Therefore, to prevent mistakes, and that we may not be deceived and think we believe when we only presume, I shall give you six differences between a sincere faith, which is the flower of the spirit, and a hypocritical faith, which is the fruit of fancy.
1. A hypocritical faith is easy to come by. It is like the seed in the parable which sprung up suddenly, Mark 4:5. A false faith shoots up without any convictions and soul humblings. As Isaac said, “How comest thou by thy venison so soon?” Genesis 27:20. Likewise, how does this man come by faith so soon? Surely it is of different nature and will quickly wither away. But true faith, being an outlandish plant and of a heavenly extraction, is hard to come by. It costs many a sigh and tear, Acts 2:37. This spiritual infant is not born without pangs.

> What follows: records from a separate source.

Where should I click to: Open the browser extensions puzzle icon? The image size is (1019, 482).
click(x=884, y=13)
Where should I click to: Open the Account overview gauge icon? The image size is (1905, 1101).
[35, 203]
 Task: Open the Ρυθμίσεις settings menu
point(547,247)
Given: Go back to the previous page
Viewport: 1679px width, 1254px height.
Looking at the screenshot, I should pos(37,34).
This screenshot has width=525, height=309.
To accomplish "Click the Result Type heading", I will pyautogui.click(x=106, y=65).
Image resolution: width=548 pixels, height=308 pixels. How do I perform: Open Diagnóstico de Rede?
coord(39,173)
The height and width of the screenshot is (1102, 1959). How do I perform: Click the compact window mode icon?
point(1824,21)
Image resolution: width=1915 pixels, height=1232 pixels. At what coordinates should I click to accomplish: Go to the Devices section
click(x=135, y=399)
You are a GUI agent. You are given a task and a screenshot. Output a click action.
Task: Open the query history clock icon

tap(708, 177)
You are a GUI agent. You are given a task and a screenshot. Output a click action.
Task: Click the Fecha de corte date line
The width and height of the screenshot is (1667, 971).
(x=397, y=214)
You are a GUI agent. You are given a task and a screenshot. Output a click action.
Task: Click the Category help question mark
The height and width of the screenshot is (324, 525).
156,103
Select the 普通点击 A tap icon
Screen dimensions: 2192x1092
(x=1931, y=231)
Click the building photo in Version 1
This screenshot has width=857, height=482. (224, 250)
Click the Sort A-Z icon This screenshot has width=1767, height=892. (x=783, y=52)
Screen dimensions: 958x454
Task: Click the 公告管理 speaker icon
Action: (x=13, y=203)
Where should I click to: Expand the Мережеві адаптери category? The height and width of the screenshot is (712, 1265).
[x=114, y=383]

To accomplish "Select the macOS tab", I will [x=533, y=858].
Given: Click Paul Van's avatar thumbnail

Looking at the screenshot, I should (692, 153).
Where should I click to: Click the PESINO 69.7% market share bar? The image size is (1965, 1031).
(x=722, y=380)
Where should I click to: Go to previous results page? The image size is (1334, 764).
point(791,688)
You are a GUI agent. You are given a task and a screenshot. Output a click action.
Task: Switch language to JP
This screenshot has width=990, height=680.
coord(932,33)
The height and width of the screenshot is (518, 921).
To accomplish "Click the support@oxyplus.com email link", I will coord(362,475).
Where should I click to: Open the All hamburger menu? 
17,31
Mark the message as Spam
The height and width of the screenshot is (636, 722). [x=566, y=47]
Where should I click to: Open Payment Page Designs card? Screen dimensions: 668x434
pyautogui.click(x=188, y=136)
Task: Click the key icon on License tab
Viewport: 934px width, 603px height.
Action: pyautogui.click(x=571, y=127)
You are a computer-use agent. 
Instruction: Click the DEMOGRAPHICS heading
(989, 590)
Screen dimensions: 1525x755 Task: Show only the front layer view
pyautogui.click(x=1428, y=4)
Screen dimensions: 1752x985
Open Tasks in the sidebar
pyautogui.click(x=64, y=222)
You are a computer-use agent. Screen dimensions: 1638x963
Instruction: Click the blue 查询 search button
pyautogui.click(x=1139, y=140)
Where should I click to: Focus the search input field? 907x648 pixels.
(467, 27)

2. A hypocritical faith is afraid to come to trial. The hypocrite would rather have his faith commended than examined. He can no more endure a Scripture trial than counterfeit metal can endure the touchstone. He is like a man who has stolen goods in his house and is very unwilling to have his house searched. So the hypocrite has gotten some stolen goods that the devil has helped him to, and he is loathe to have his heart searched. Whereas true faith is willing to come to a trial. “Examine me, O Lord, and prove me; try my reins and heart,” Psalm 26:2. David was riot afraid to be tried by a jury, no, though God Himself was one of the jury. Good wares are never afraid of the light.
3. A hypocritical faith has a slight esteem of true faith. The hypocrite hears others speak in the commendation of faith, but he wonders where the virtue of it lies. He looks upon faith as a drug, or some base commodity that will not go off. He will part with all the faith he has for a piece of silver and, perhaps, it might be dear enough at the price. But the man who has true faith sets a high value on it. He reckons this grace among his jewels. What incorporates him into Christ but faith? What puts him into a state of sonship but faith? Galatians 3:26. O precious faith! A believer would not exchange his shield of faith for a crown of gold!
4. A hypocritical faith is lame on one hand. With one hand it would take up Christ. But it does not with the other hand give itself up to Christ. It would take Christ by way of surety, but not give up itself to Him by way of surrender. True faith, however, is impartial. It takes Christ as a Savior and submits to Him as a Prince. Christ said, “With My body and My blood, I endow thee.” And faith says, “With my soul, I worship Thee.”
5. A hypocritical faith is impure. The hypocrite says he believes, yet goes on in sin. He is all creed, but no commandment. He believes, yet will take God’s name in vain. “Wilt thou not cry unto me, My Father, thou art the guide of my youth! Behold, thou hast done evil things as thou couldst,” Jeremiah 3:4-5. These impostors would call God their Father, yet sin as fast as they could. For one to say he has faith, yet live in sin, is as if a man should say he was in health, yet his vitals had perished. But a true faith is joined with sanctity. “Holding the mystery of faith in a pure conscience,” 1 Timothy 3:9. The jewel of faith is always put in the cabinet of a good conscience. The woman who touched Christ by faith felt a healing virtue come from Him. Though faith does not wholly remove sin, yet it subdues it.
6. A hypocritical faith is a dead faith; it tastes no sap or sweetness in Christ. The hypocrite tastes something in the vine and olive. He finds contentment in the carnal, luscious delights of the world, but no sweetness in a promise. ‘The Holy Ghost Himself is spiritless to him. That is a dead faith which has no sense or taste. But true faith finds much delight in heavenly things. The Word is sweeter than the honeycomb, Psalm 19:10. Christ’s love is better than wine, Song of Solomon 1:2. Thus we see a difference between true and spurious faith. How many have thought they have had the live child of faith by them, when it has proved the dead child. Take heed of presumption, but cherish faith. Faith applies Christ and makes a spiritual concoction of His body and blood. This supper was intended chiefly for believers, Luke 22:19. Christ’s blood to an unbeliever is like aqua-vitae in a dead man’s mouth: it loses all its virtue.